WHAT THE EXERCISE ASKS:
Continue the biographical article on Jane Goude below, starting after its final sentence.

TEXT SEGMENT:
= Beginning of Section =

Jane Goude (November 4, 1891 — August 7, 1966), born Genevieve Hazel Goude, was an American actress, Chautauqua performer, and clubwoman, billed as "The Girl from the Golden West".

==Early life==
Genevieve Hazel Goude was born in Potlatch, Idaho, the daughter of Frank Elliott Goude and Carrie Jenkins Goude. She was raised by her Jenkins grandparents near Spokane, Washington after her mother died in 1892. By the time she was 17 years old, both her grandparents had also died, and she sewed to support herself, while studying at the Walton College of Expression in Spokane.

==Career==
In the 1920s Goude toured nationally as "The Girl from the Golden West", giving dramatic readings and impersonations on the Chautauqua and lyceum circuits. In the 1930s she was based in Chicago, and traveled for the Redpath Lyceum Bureau as "special campaign director", working with local Chautauqua committees to book speakers and performers. She was director of the Cooperative Concert Association's national membership campaign, represented the Columbia Concerts Corporation, and spoke to civic groups around the United States.

= End of Section =

DATASET EXTRACT:

= Beginning of Section =

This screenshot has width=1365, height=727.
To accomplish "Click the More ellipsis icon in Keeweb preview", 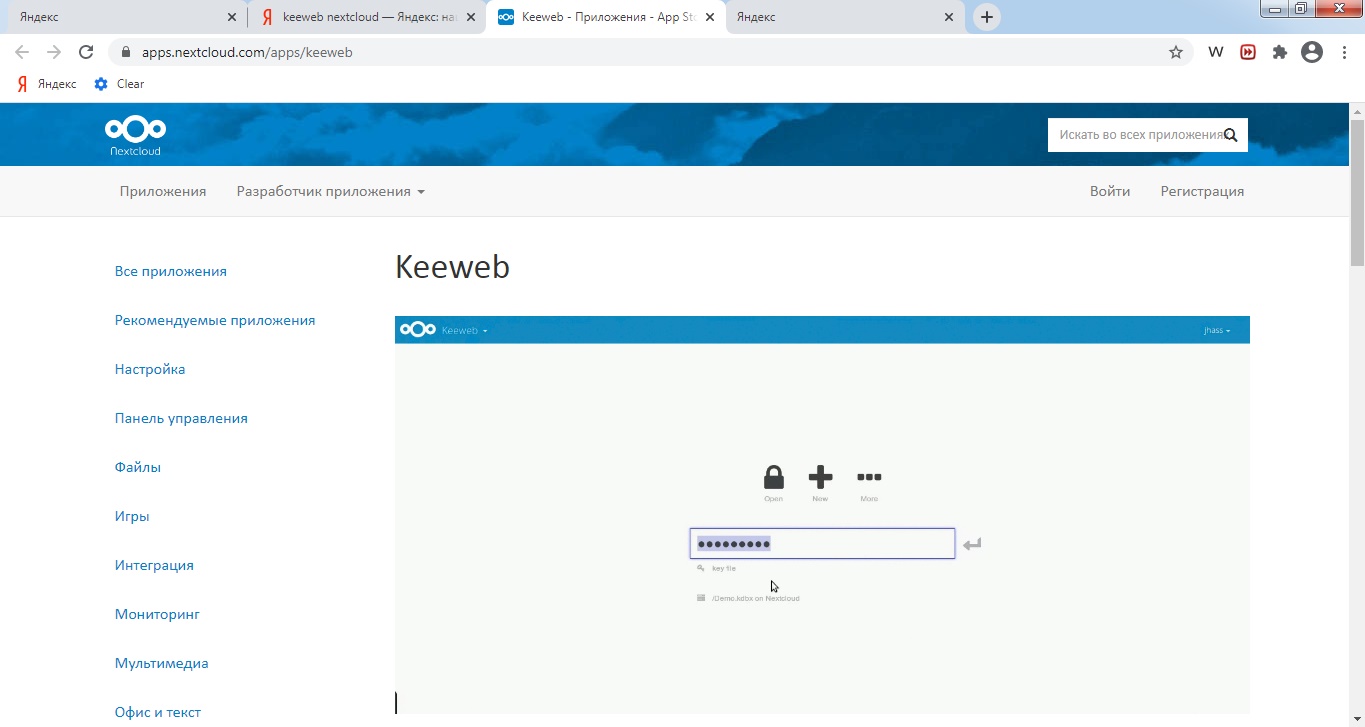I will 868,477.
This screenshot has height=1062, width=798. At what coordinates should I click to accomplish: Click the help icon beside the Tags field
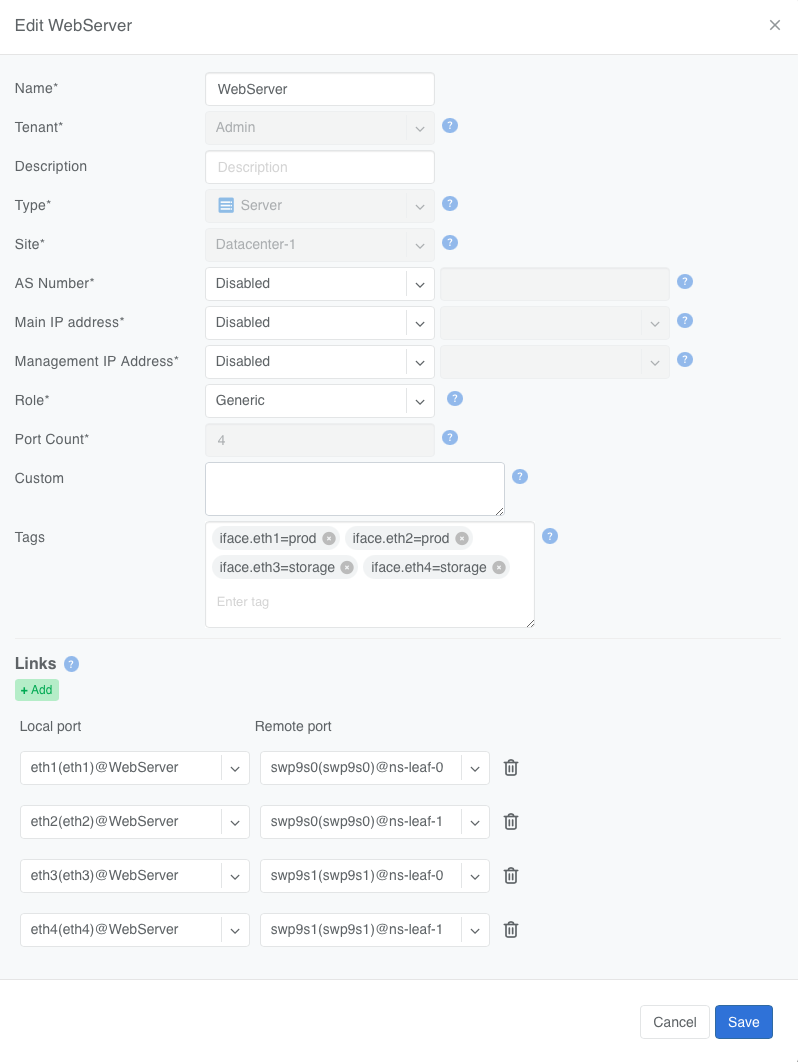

= End of Section =

EXERCISE RESULT:
By 1939 she was based in Los Angeles, and active in women's clubs there. Goudie had small roles in the films East Side of Heaven (1939) with Bing Crosby, That's Right—You're Wrong (1939) with Kay Kyser, The Doctor Takes a Wife (1940) with Loretta Young, Third Finger, Left Hand (1940) with Myrna Loy, Jackass Mail (1942) with Wallace Beery, and Orchestra Wives (1942) with Glenn Miller.

==Personal life==
Goude died in Los Angeles, California in 1966, aged 74 years.